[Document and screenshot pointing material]
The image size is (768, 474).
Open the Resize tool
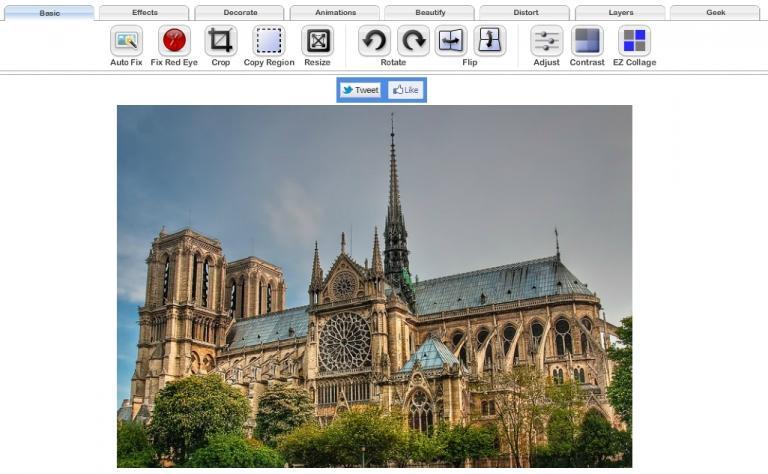pos(317,41)
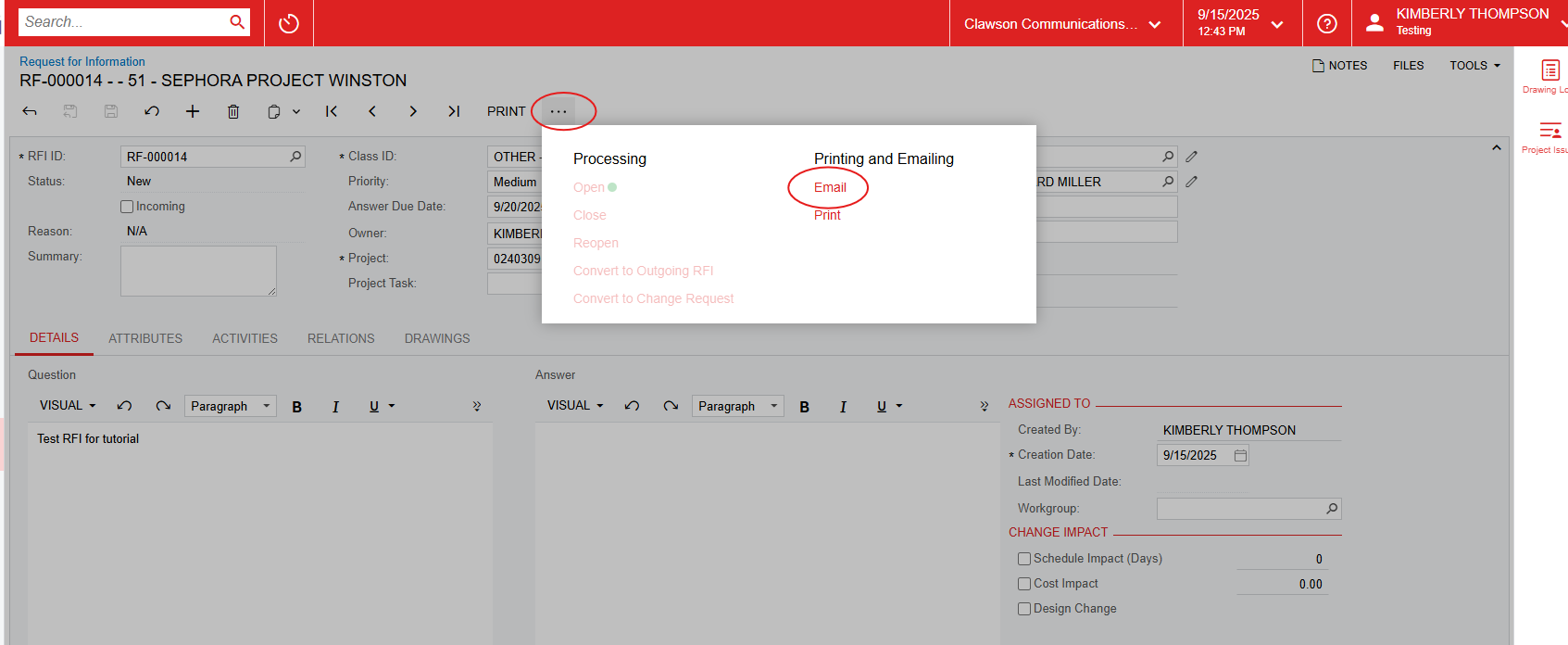Click the trash delete icon

point(233,111)
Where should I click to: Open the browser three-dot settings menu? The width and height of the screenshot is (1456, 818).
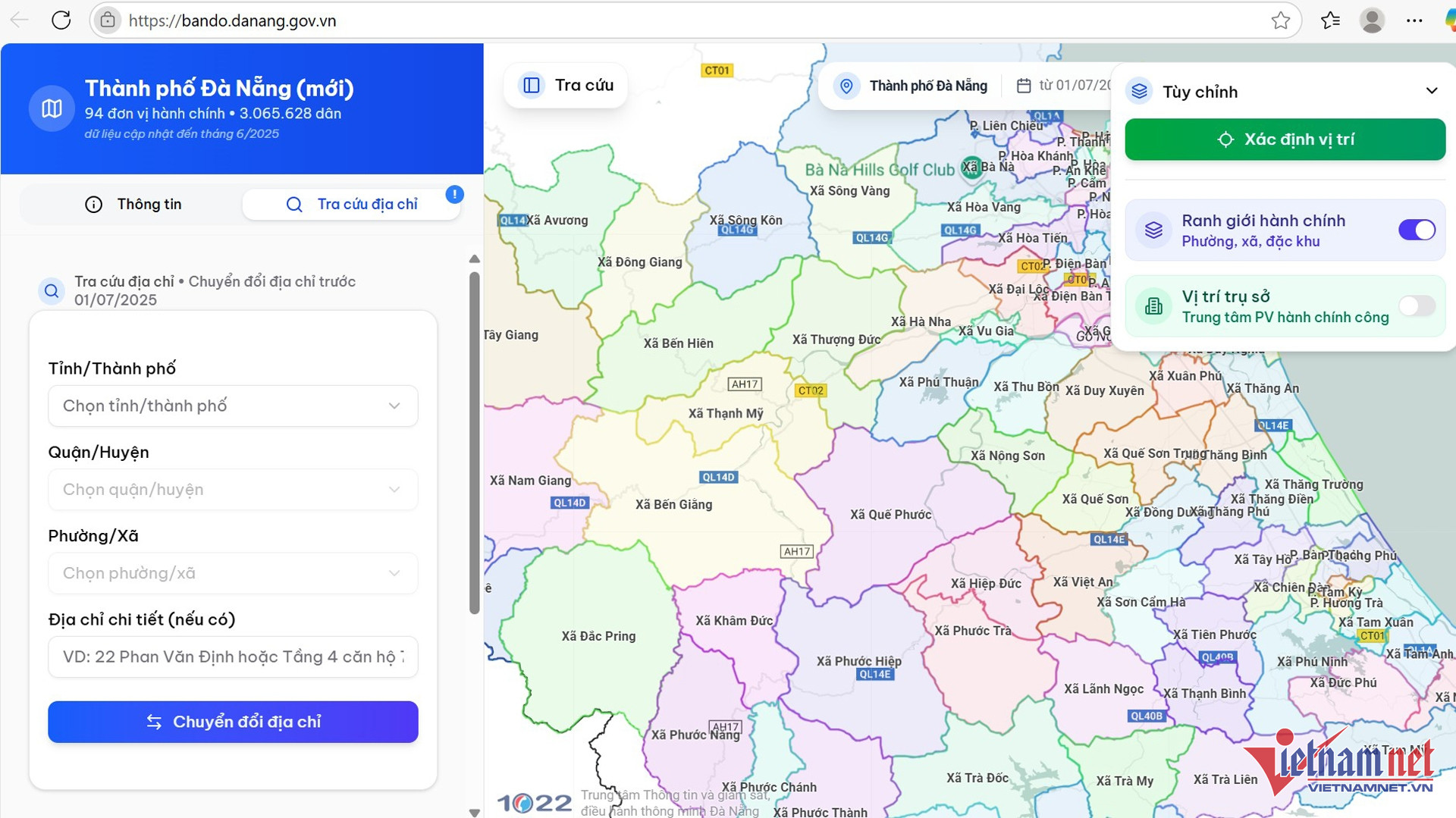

## [TASK REQUIREMENTS]
Write out the material above again with "settings menu" swapped for "options menu" and every other line left as it is. Omit the pictures from your answer.

## [RESPONSE BELOW]
The image size is (768, 474).
Open the Resize tool
pos(317,41)
Click the trash delete icon

point(233,111)
Where should I click to: Open the browser three-dot options menu? The width and height of the screenshot is (1456, 818).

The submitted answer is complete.